In many organisations, mobile phones are used as a second authentication factor via SMS or authentication apps, so losing a mobile device may even give cyber criminals the key to enterprises’ sensitive information. Not to mention, the costs, time, and resources that are incurred by the IT support team can be astronomical if that individual’s phone contained applications used for the enterprise. Whether it’s due to lost, stolen, or damaged devices, re-enrolling apps on a new device is an inconvenience to all parties involved.
Stepping up mobile security
Although it is convenient to connect and do business wherever we are, it can cause problems that are costly and time consuming to solve. If hackers successfully obtain the sensitive information they seek, it takes organisations an average of 191 days to find the source and contain the breach. In 2017, such attacks cost businesses an average of US$3.62 million to remediate – a figure set to rise after the first fines for GDPR non-compliance are issued.
The fact that personal mobile devices are often not considered part of an organisation’s overall security policy means that these devices will be more vulnerable to attack. It is easier to ensure that all business and communication is conducted in compliance with any relevant regulations while on the company’s premises, but managing risks off-site can be more complicated and costly. Fines and other penalties for non-compliance can make the cost of a successful attack spiral.
Introducing stronger authentication
With an increasing number of stolen login credentials available on the black market and rampant phishing scams, it is critical that any mobile application has the option for strong authentication. Usernames and passwords are no longer providing adequate security.
That said, there are some unique considerations for mobile authentication. Many authentication methods today – like SMS or mobile push apps – rely on the phone as the trusted second factor. However, in a mobile app setting these methods can no longer be considered as trusted second factors as they are tied to device itself.
If the device is compromised, so is the authentication method. Additionally, one-time codes delivered via SMS or app can be spoofed by porting a number to a different mobile device or can be very unreliable at the mercy of the phone networks.
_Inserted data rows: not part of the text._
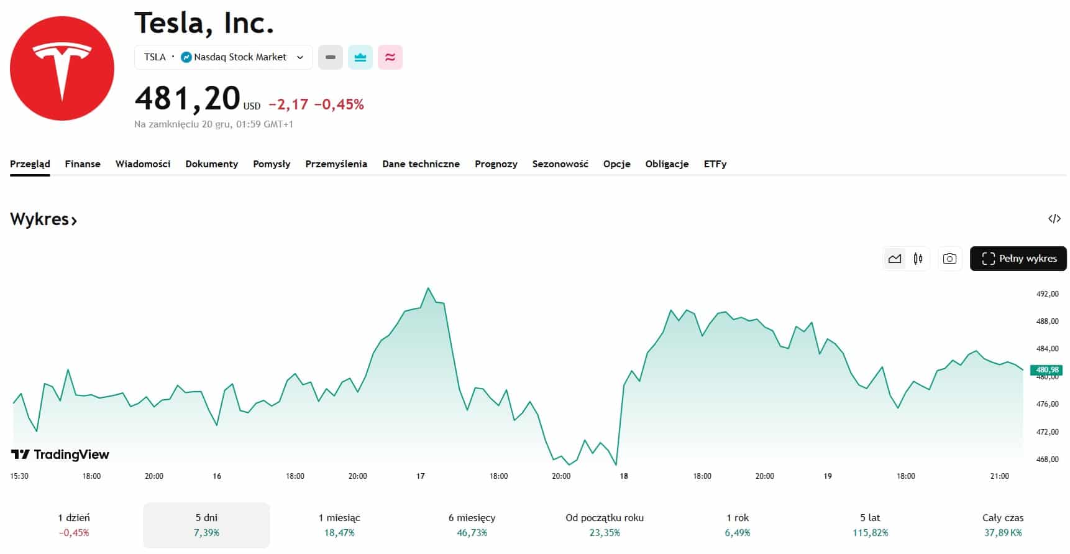Switch to the Dane techniczne tab
Image resolution: width=1070 pixels, height=554 pixels.
click(421, 164)

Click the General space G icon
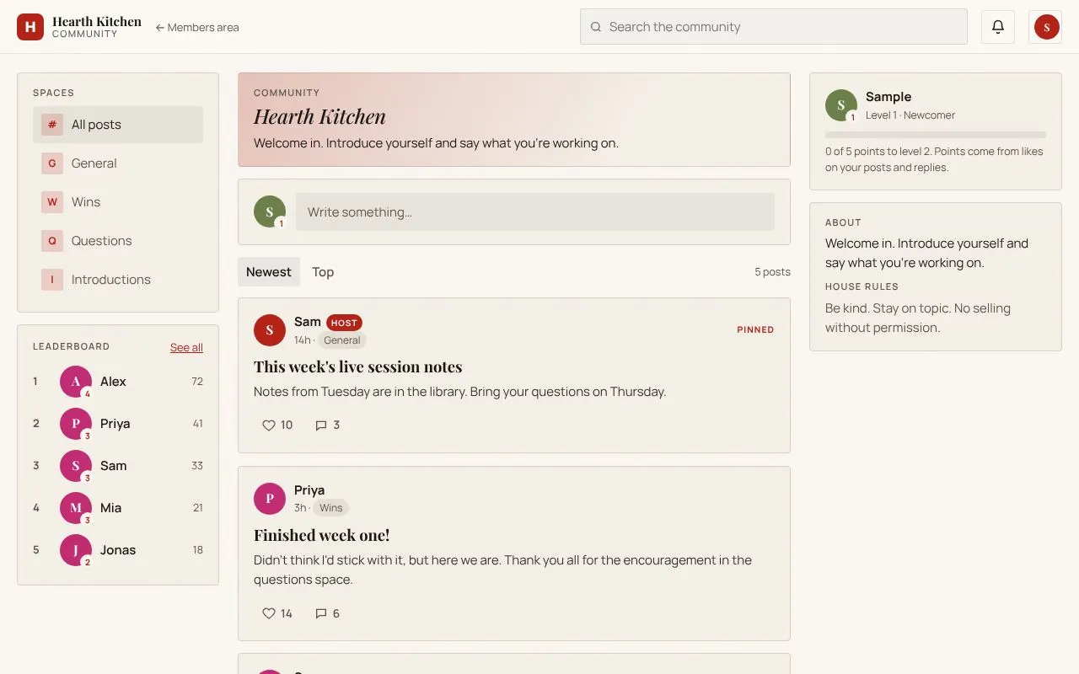click(x=52, y=163)
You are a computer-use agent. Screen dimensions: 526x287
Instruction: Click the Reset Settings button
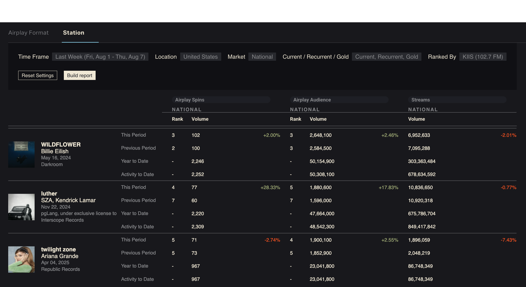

While strong authentication is about improving the security to the mobile application, the app is at risk if the authentication solution itself has a vulnerability. Therefore, it is important for enterprises to deploy a second factor other than a phone that can be used to establish a trusted relationship between the phone and the apps being used. By using an external hardware-based authentication solution, it can provide a trust anchor, or ‘root of trust’, that ensures that the authentication solution and end user practices are secure.
With an external authentication method, organisations can also enable a variety of user verification or step-up authentication assurances such as requiring a PIN in addition to the authenticator, or re-presenting the authenticator for certain in-app actions that need a higher level of security. A good example of this would be transferring a large sum of money within your banking app.
Creating a security-first culture
Aside from the technical solutions such as strong authentication, business culture also needs to change. Organisations must take the proper steps to protect the fleet. For example, employee training to help staff recognise the risks they face off-site as well as in the office can help to mitigate mobile threats. Additionally, mobile devices used for work should also be regularly checked to ensure their operating system, web browser, apps and any security programs protecting them are up to date.